What does it cost the planet to put this food on your plate? We measure three things you can hold in your head: the climate cost in carbon dioxide, the land it takes to grow, and the water it drinks up. The numbers come from published life-cycle research, with honest ranges so you can see how much wiggle room each estimate has.
One food, two foods side by side, a full day of eating, or every metric at once.
Life-cycle research can measure many things, but only some have strong enough per-food evidence to publish honestly. We start with the three you probably already think about: climate, land, and water.
The greenhouse gases released to grow, raise, and harvest the food, added up as if they were all carbon dioxide. Beef is around 10 kg per 100 g you eat. Lentils are around 0.4 kg.
How much farmland it takes to produce the food, weighted by how long the land is held. Beef sits near 9 square-metre-years per 100 g. A head of lettuce is closer to half a square metre.
The freshwater drawn from rivers and aquifers to grow the food, weighted by how scarce that water is locally. Almonds in California carry a much higher water cost than the same almonds in Spain.
Five things happen behind the scenes when you score a food.
Every food has a published climate, land, and water figure based on averages from many real farms and producers.

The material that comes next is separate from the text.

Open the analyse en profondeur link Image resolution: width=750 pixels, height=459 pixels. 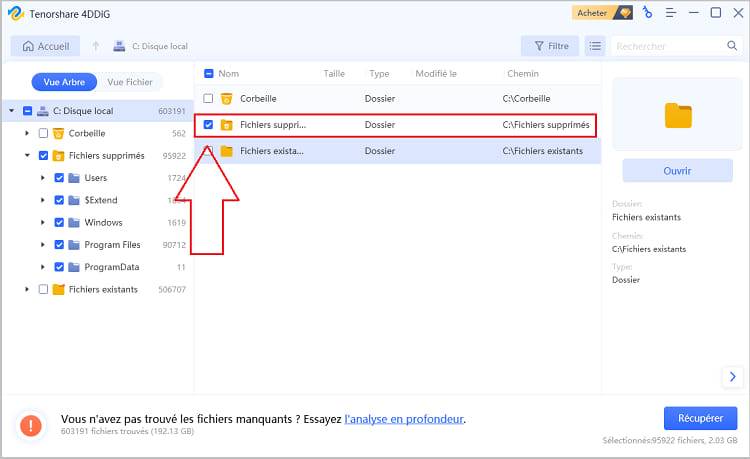click(x=404, y=418)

When the matching is uncertain, we fall back to the average for the food group, which is a less precise but still defensible number.
Real farms vary a lot. A litre of milk from one dairy can carry many times the climate cost of a litre from another. We show a low, a central, and a high estimate so you see how much that variability matters. These are envelopes from published farm-level data, not statistical confidence intervals.

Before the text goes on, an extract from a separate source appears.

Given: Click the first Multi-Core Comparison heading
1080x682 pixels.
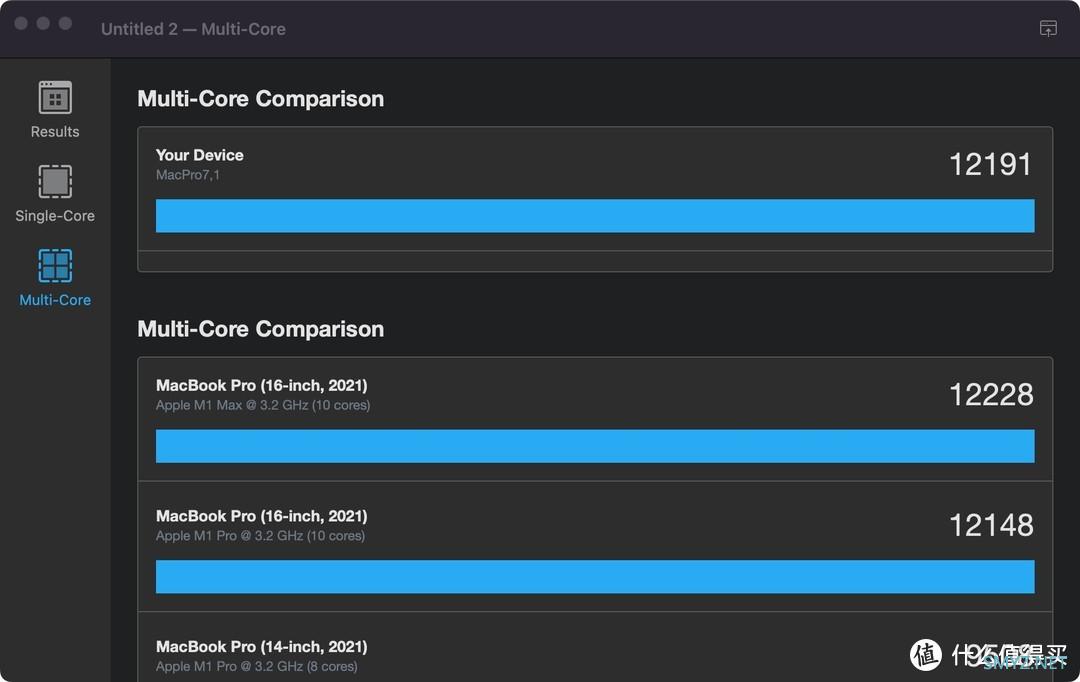Looking at the screenshot, I should (260, 99).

You can ask the same question four ways: per serving, per 100 calories, per 100 grams, or per gram of protein. Per-calorie is the default because it stops a cucumber from looking artificially cheap next to a bowl of pasta.
Climate is the same wherever the gases come from, but water scarcity is not. You can score a food with global average water-scarcity weights or pick a country so the water number reflects where the food is actually grown.
When you score a food from the Canadian catalogue, we use a language model to choose the best life-cycle entry from a shortlist of real candidates, not to make one up. If the model is not confident enough, we fall back to the group average and flag the match openly.
Pizza, stew, and casserole are not a single ingredient. When you score one, we break it into the ingredients that make it up, score each, and combine them by mass. The breakdown is shown so you can see what is driving the total.
The numbers do not change. The explanation does. Pick the view that fits why you are looking.
Climate, land, and water in plain language, with a quick read on whether this food sits low, medium, or high for its group. No formulas, no acronyms.
Full life-cycle method, how the food was matched, the data quality rating behind the matched entry, and a parallel set of values from a second method as a cross-check.
Population-level framing for procurement, taxation, and labelling decisions. Includes an optional dollar value of the climate impact using the Government of Canada's published social cost of carbon.
Every food you score is drawn from the same catalogue used by every other tool here. That is 5,691 foods from Canada's national food file, plus 1,028 West African staples from the FAO regional table. The matcher resolves either source against the life-cycle catalogue the same way.
Other regional food tables can plug in later through the same setup.
Climate and land numbers come from a peer-reviewed meta-analysis of thousands of real farms (Poore & Nemecek, Science, 2018), combined with France's national life-cycle catalogue AGRIBALYSE, which holds 2,425 commodity-level entries. Water uses a separate published source that tracks scarcity by region.
Each catalogue entry carries a data-quality rating, and most entries meet a good-enough bar. A handful of entries are known to have published errors in the source data, and we flag those clearly when they appear in your result.
Environmental impact is one of six measures on all scores. Sustainability decisions rarely live alone. Diet quality, healthy-life minutes, product-level ratings, and a Food Guide read travel with the environmental view on the same panel.